Es ist unzweifelhaft so, dass Sony mit diesem „IM Leak“ ein kleiner Coup gelungen ist. Die „α 850“ ist in Fachkreisen nun in aller Munde und die technische Redaktion im Allgemeinen darf sich darüber freuen, dass eine Gebrauchsanleitung als solche auch mal als Marketing-Instrument herhalten darf. „Sony gebührt in diesem Szenario allerdings die Ehre, die PR-Maschinerie mit einer schlichten Bedienungsanleitung gefüttert zu haben.“, schreibt Renauld Kahns und: „Plötzlich liest die Welt eine Bedienungsanleitung, freiwillig und dazu noch, ohne überhaupt das Produkt zu besitzen.“ – keine Frage, da freut sich das Herz des technischen Redakteurs zu Recht.

Schade ist dabei nur, dass diese Ehre ausgerechnet einer so staubtrockenen, unästhetischen, gerade zu lieblosen und jedem Konsumenten-Vorurteil gerecht werdenden Gebrauchs­anleitung gebührt. Die GAs der Sony Alpha-Serie sind bestimmt kein Glanz­stück modernen Dokumentations­handwerks und den tekom-Dokupreis würde Sony damit ganz sicher auch nicht gewinnen. Insofern ist es eher schade, dass dieser Coup ausgerechnet einer Sony-GA gebührt und nicht z. B. einem Handbuch von avm.

So zumindest nicht

Die für die α-Kameras erstellten Handbücher liegen zwar immerhin auch als PDFs vor und haben sogar Lesezeichen (was ja leider auch bei Weitem noch nicht Standard ist), sind aber dank des zweispaltigen Satzes in Kombination mit dem Hochkant-Seitenformat nicht wirklich bildschirmtauglich. Aber nicht nur das macht diese unästhetischen GAs als Marketing-Instrument eher ungeeignet. Selbst die GA des Spitzenmodells, der „α 900“, sieht aus, als wäre Sie in aller Hektik mal so eben von dem, der gerade Zeit hatte, zwischen Meeting und Mittagspause hingeschludert worden. Da wimmelt es sowohl in der von uns angeschauten englischen als auch deutschen und russischen Fassung von bezaubernden Anfänger-Layoutfehlern:

Sony DSLR-A900 GA Satzfehler (IVZ)

Da gab es offenbar weder einen ordentlichen Fremdsprachensatz, noch eine Qualitätskontrolle. Zudem ist das gesamte Handbuch einschließlich aller Abbildungen in Schwarz/Weiß – auch das ist nicht gerade State of the Art und zumindest bei einem Online-PDF werder zeitgemäß noch kostenbedingt begründbar. Das ist – gepaart mit grauenhafter Typographie, schlechter Schriftwahl, vielen Satzfehlern (vor allem in den übersetzten Fassungen) und teilweise reichlich seltsam und inkonsistent gestalteten Schritt-für-Schritt-Anleitungen und einer zumindest „ungewohnten“ Art mit Nummerierungen und Listen umzugehen (was vermutlich auf die Gewohnheiten japanischer Autoren zurückgeht) – bei einem hochpreisigem High-End Produkt für ca. 2.800 EUR (nur der Body!) reichlich beschämend. Der Schritt zur Kaufreue ist da nicht mehr weit.

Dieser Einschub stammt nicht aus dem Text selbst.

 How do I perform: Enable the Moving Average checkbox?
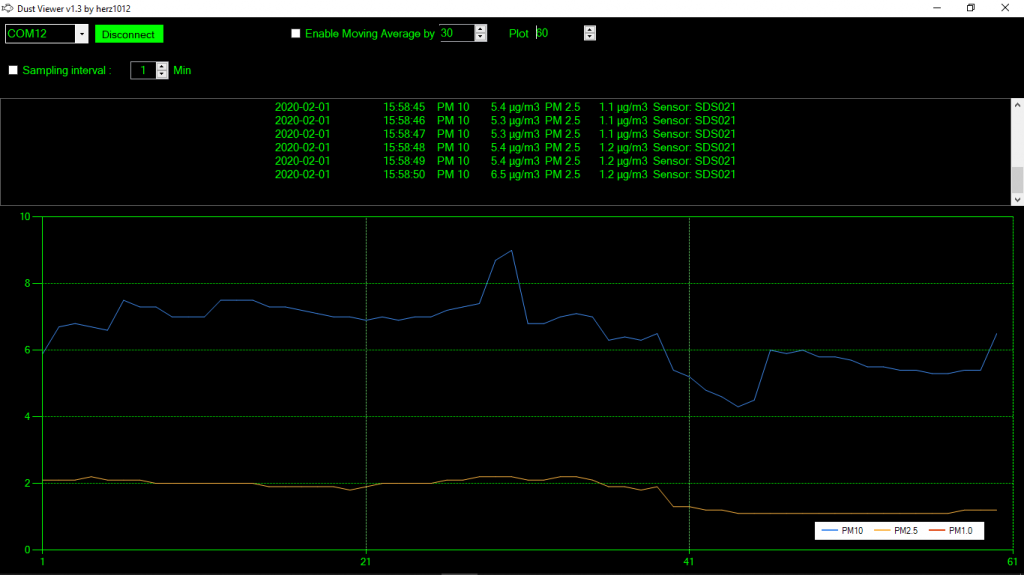pyautogui.click(x=295, y=33)
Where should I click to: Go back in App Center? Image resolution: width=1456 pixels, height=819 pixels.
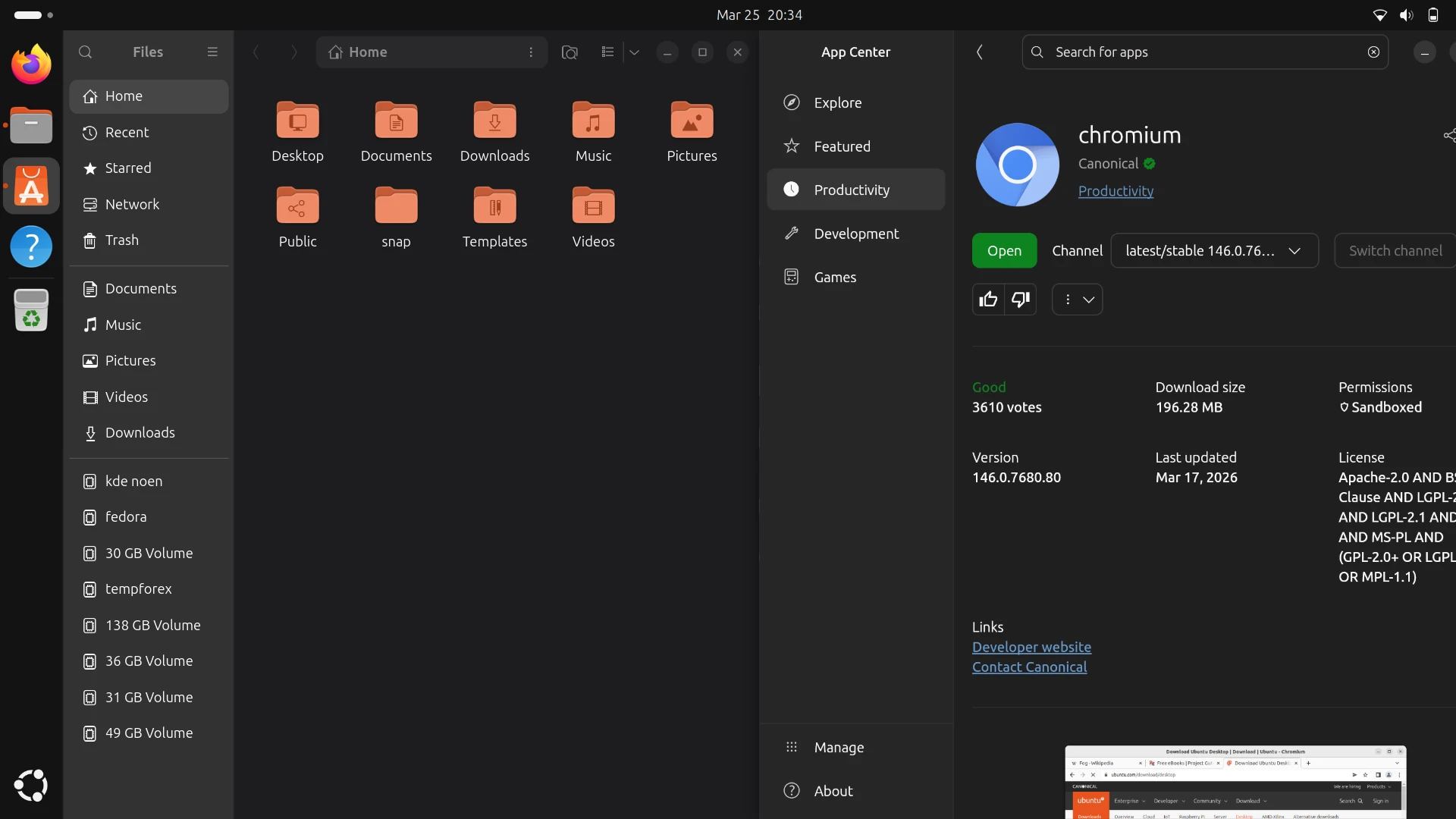[980, 52]
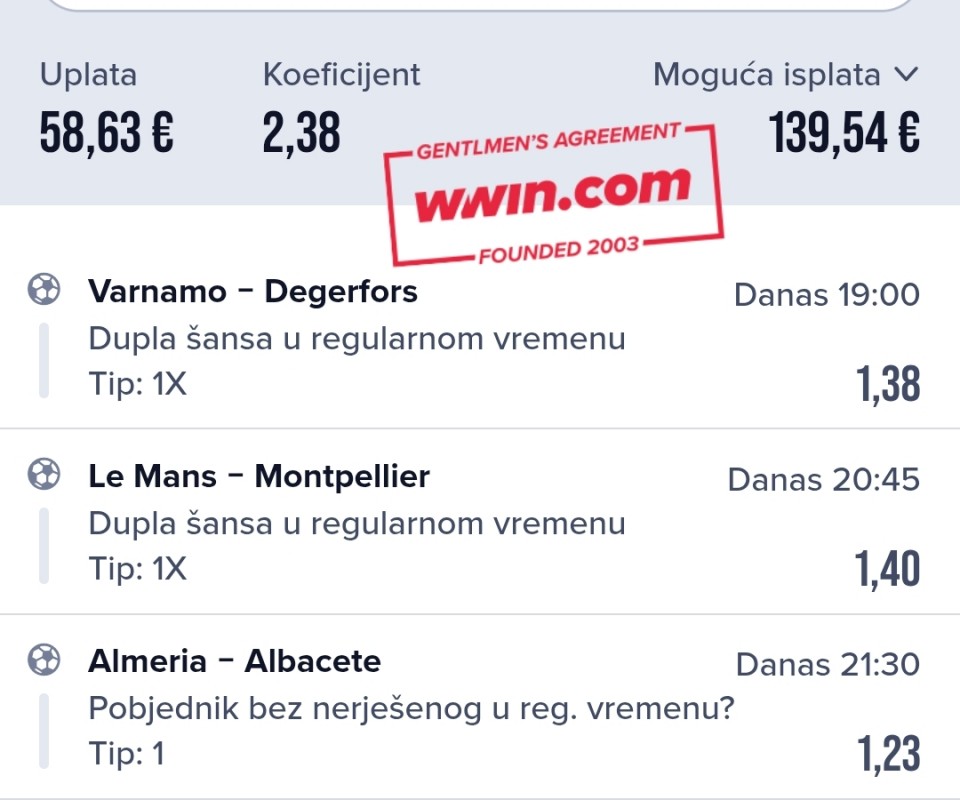
Task: Open the Le Mans – Montpellier match
Action: pos(259,476)
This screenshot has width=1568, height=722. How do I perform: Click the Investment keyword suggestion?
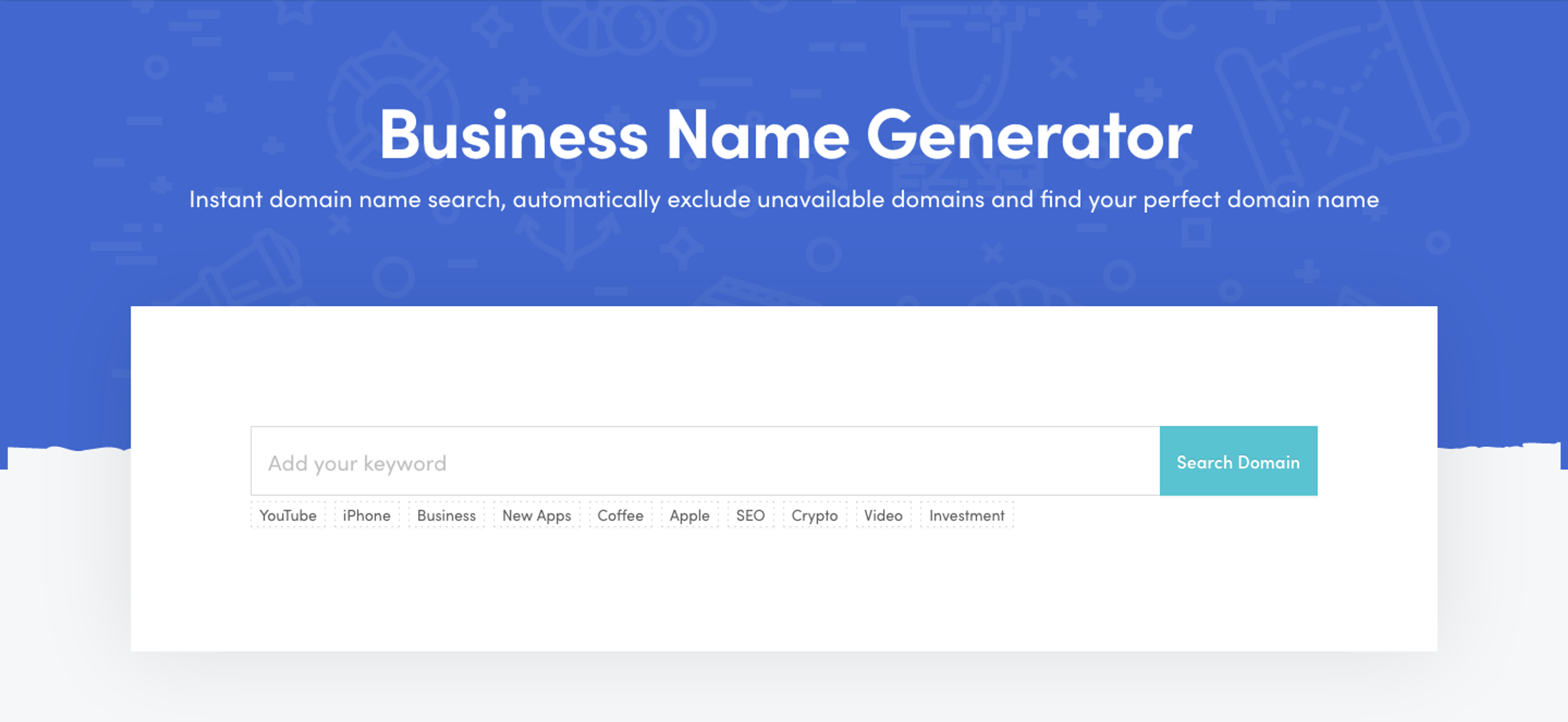(x=966, y=515)
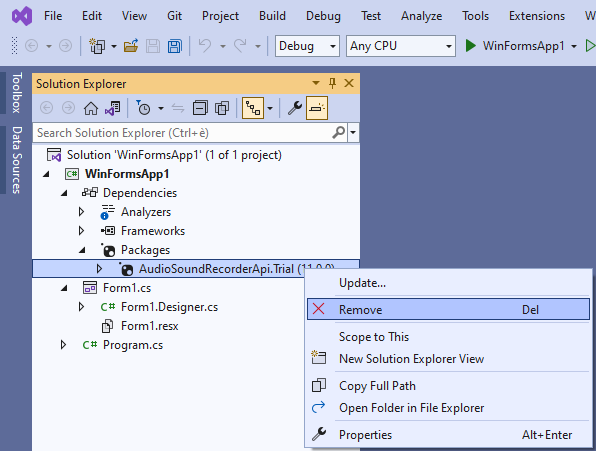Click the Collapse All icon
Viewport: 596px width, 451px height.
[x=200, y=108]
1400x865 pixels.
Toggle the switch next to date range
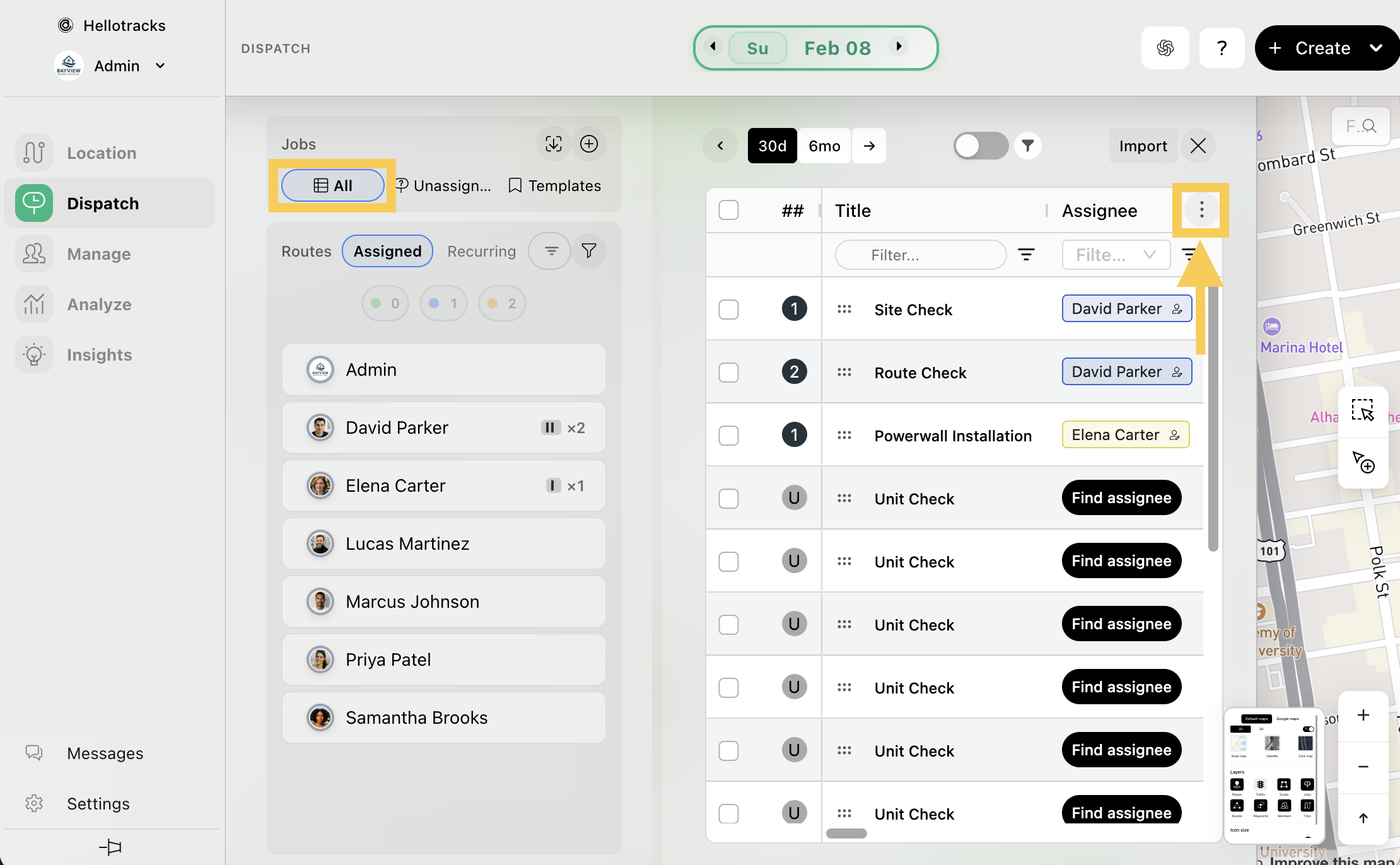tap(980, 146)
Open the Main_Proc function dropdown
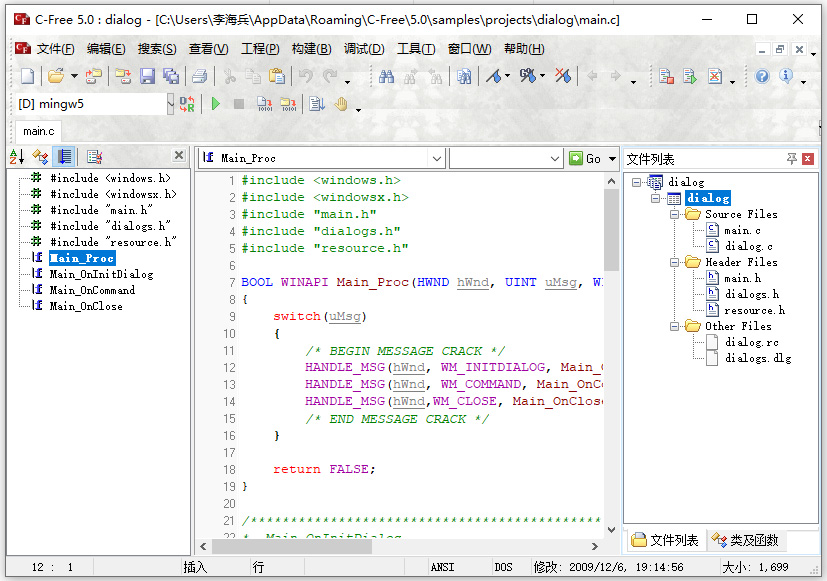Screen dimensions: 827x581 (437, 157)
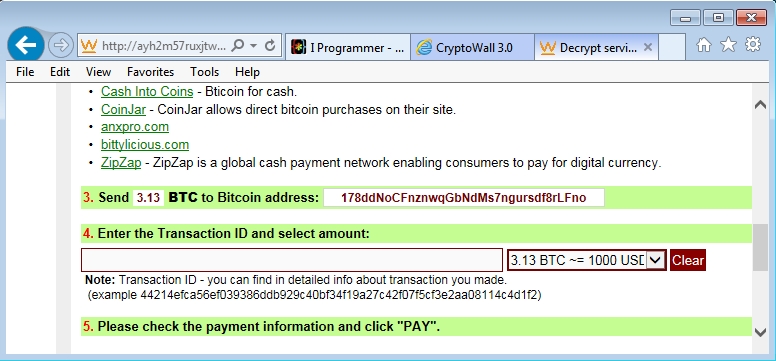Open the Tools menu
Image resolution: width=776 pixels, height=361 pixels.
[x=204, y=72]
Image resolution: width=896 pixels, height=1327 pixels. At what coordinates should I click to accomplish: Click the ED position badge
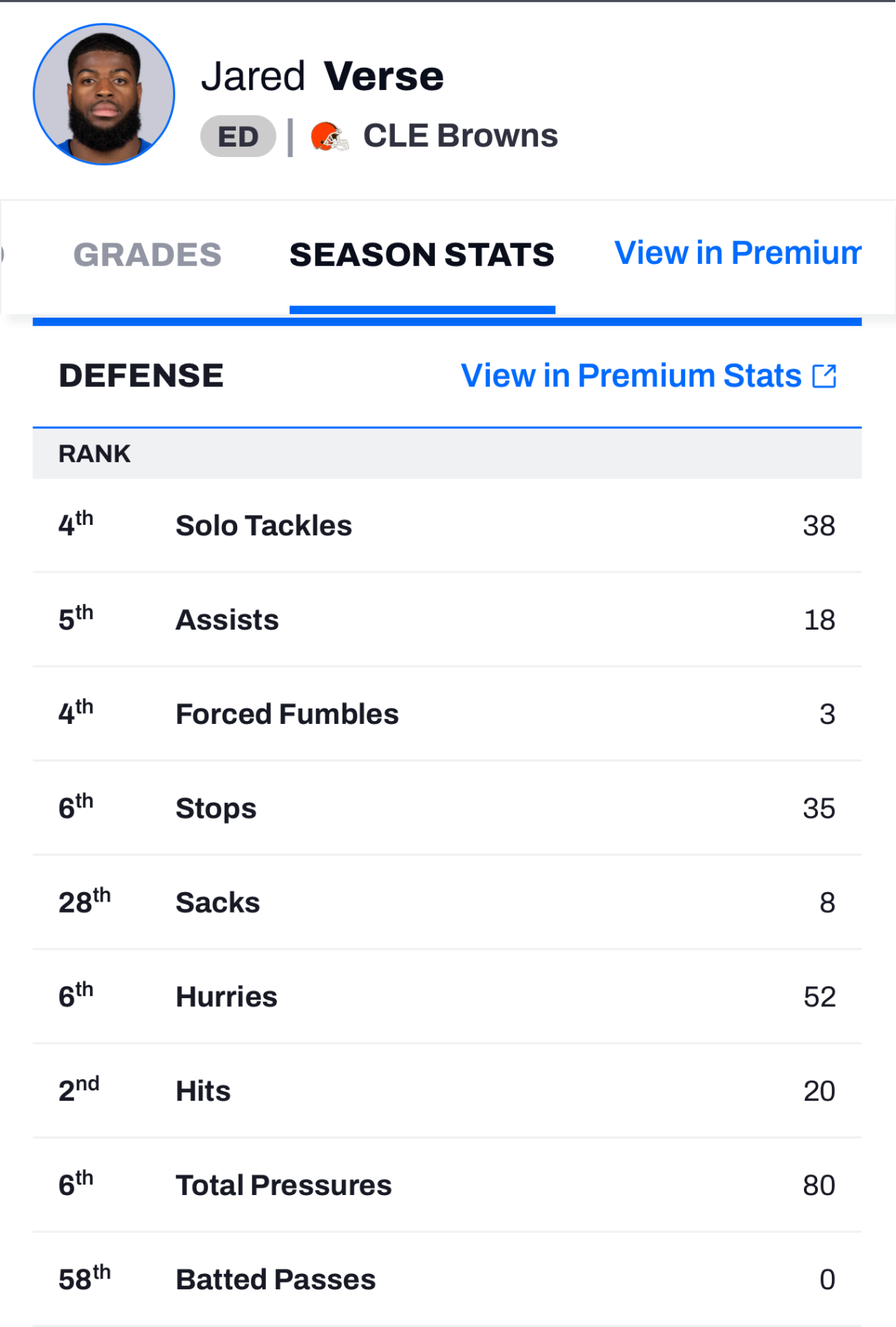[238, 136]
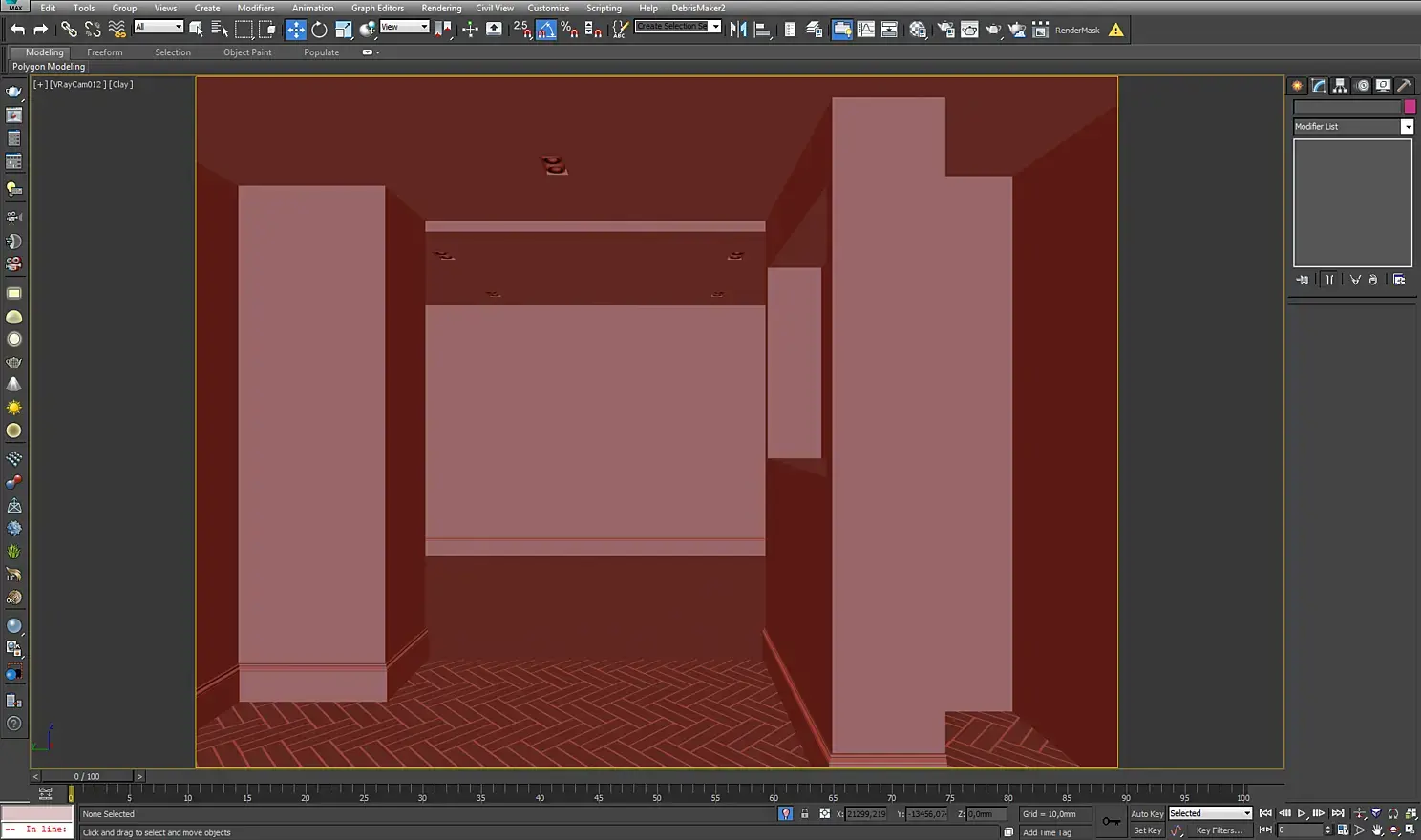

Dass die PDFs dann natürlich auch keine „Tagged PDFs“ sind (und damit erst recht nicht wenigstens ansatzweise Screenreader-tauglich und barrierefrei) erwartet man schon gar nicht mehr. Ach ja, eine „echte“ Online-Hilfe mit Interaktions- und Feedback-Möglichkeiten für den Kunden wie es z. B. Adobe mit der „Community-Hilfe“ für InDesign und FrameMaker vormacht, gibt es natürlich auch nicht. Dabei wäre das für Sony mit überschaubarem Aufwand und Kosten durchaus realsierbar, vor allem, da die Dokumentation offenbar bereits mit FrameMaker erstellt wird.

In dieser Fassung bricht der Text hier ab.